Reviewed by Vern Ratzlaff
So it’s a book about Canadian small churches. But the sociological and cultural focus of small churches is not particularly different depending on which side of latitude and longitude we probe. Adamson’s treatment of small churches examines the United Church of Canada, Canadian Catholic churches the Anglican Church of Canada (Episcopalian), Lutheran churches I Canada, Presbyterian and Baptist churches in Canada. (a few comparative figures for congregational size provides size comparisons for Canadian and American congregations. P 28, p 224f18)
Adamson concentrates on examination of what small congregations can offer, rather than on statistical data. much of this represents the application of pastoral care, e.g., aspects of small congregations (250 or fewer members) is the care and support of each other, grounding each other in the faith and traditions of the church, mutual ministry, ministry to the surrounding community, a lean, simple and efficient organization, formation of clergy, a sense of stability and strength. Small congregations may also have weaknesses: temptation to be exclusive, to monopolize power, to be reserved, to neglect simplicity, to ignore certain crises. ‘The primary difference is that big churches offer programs in which to participate whereas small churches offer a place in which to belong (p 42).

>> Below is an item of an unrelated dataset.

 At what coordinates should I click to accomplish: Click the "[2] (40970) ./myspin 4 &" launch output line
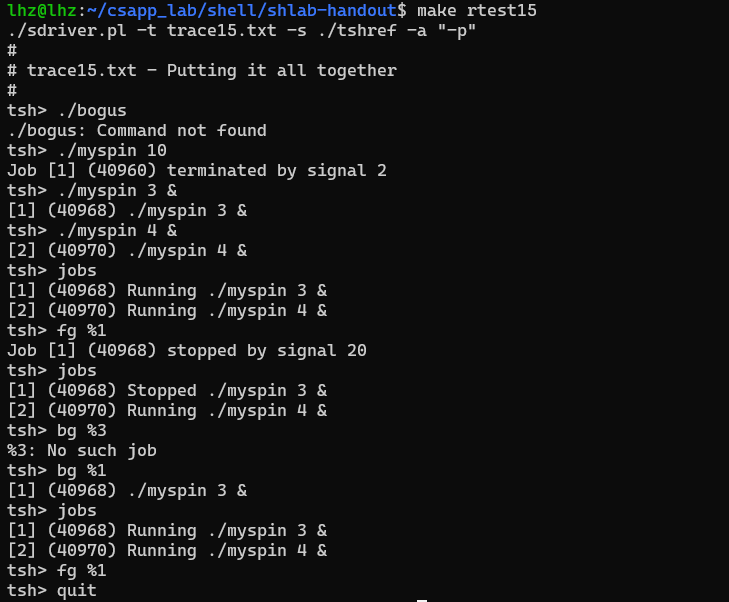[126, 250]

Adamson lists concerns faced by small congregations (faced by larger ones, too). He also outlines the need for ecumenical work, for shared ministry. This is given as a kind of tag-along, and fails to see the need for a reordering of the Constantinian mindset, emergent theology is not given vital perspective. Adamson’s book is an attempt to fix things as they were, rather than to create new paradigms. A book worth studying but one that needs to more clearly point to the future.